### Extracted text

Most service industries offer some type of “Free Estimate”. Usually it’s such a general number that bears almost no relation to an actual number to get the job done, that it’s almost useless. A real estimate will be specific to your job. In this day and age of home improvement stores and shows everyone knows there are multiple choices to be made on every project. There was a time when there were only 2 options for closet doors now there’s, hollow-core, 6-panel, 4-panel, wood, ready for paint, ready for stain, folding, mirror, pocket and don’t forget the newest barn door. Every job will have those types of decisions and the price variations from those choices..
A good estimate will include the name of the materials to be used. It will have sizes. It will list all of the specifics included in the price. No surprise, oh that wasn’t in the estimate costs, added during the project or at the end.
E.G. Decks can include floorboards, railings, steps w/stringers, platforms, footings, framing, skirting, steps into home, built in seats, etc. Now you get into the different types of materials. Pressure treated wood, cedar, teak, IPE, redwood, mahogany, tigerwood or pine . Then do you want it stained or painted? Then you might want to go the no-maintenance composite route. Then is it between Trex, Wolf, Azek, Cali-Bamboo, Certain-Teed, Dura-Life, Fiberon, LumbeRock or Timbertech. Then what type of railing? Go for the new glass one if you have a great view? Metal to be edgy and trendy. Basic spindles or one of the dozens of styles available. Then do you want a different topper. Wide planks so your guests have a place to put their drink or entire plate of canapes? Or decorative posts? Then let’s discuss the stairs from the deck to the yard. Do you have enough space to do a straight run or do you need to split the steps up with a landing? Do you need a pad for the steps to end on? In our hilly, septic and well area you need to know where those are located since you can’t put the footings or steps near them. You will need to design the deck and stairs around the entire scope of the landscaping. This is hard to do if you don’t make a site visit.

### Problems to work on
(1) Using the text on job estimates, answer each question below:
(a) What type of closet door does the text call the newest?
(b) Besides the name of the materials, what two things does a good estimate include?
(c) In a hilly area with septic and wells, what cannot be placed near them?
(2) Decide whether each statement agrees with the text on job estimates, and give the words from the text that decide it:
(a) A free estimate is usually specific to the job.
(b) Cedar is one of the woods named for decks.
(c) Designing a deck around the landscaping is easy without a site visit.

### Information supplied

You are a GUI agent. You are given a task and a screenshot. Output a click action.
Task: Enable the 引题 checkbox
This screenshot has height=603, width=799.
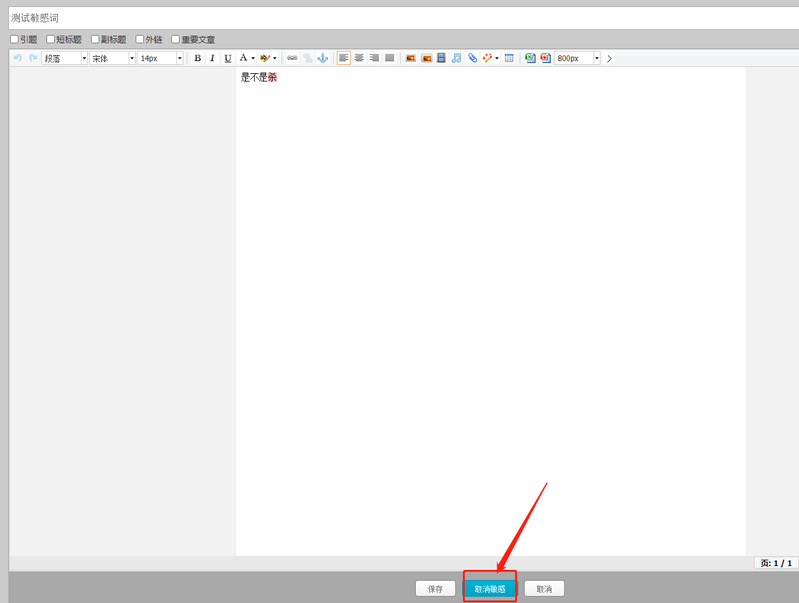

### Response list
(1)
(a) The barn door.
(b) Sizes, and a list of all of the specifics included in the price.
(c) The footings or steps.

(2)
(a) No: "Usually it’s such a general number that bears almost no relation to an actual number to get the job done"
(b) Yes: "Pressure treated wood, cedar, teak, IPE, redwood, mahogany, tigerwood or pine"
(c) No: "This is hard to do if you don’t make a site visit."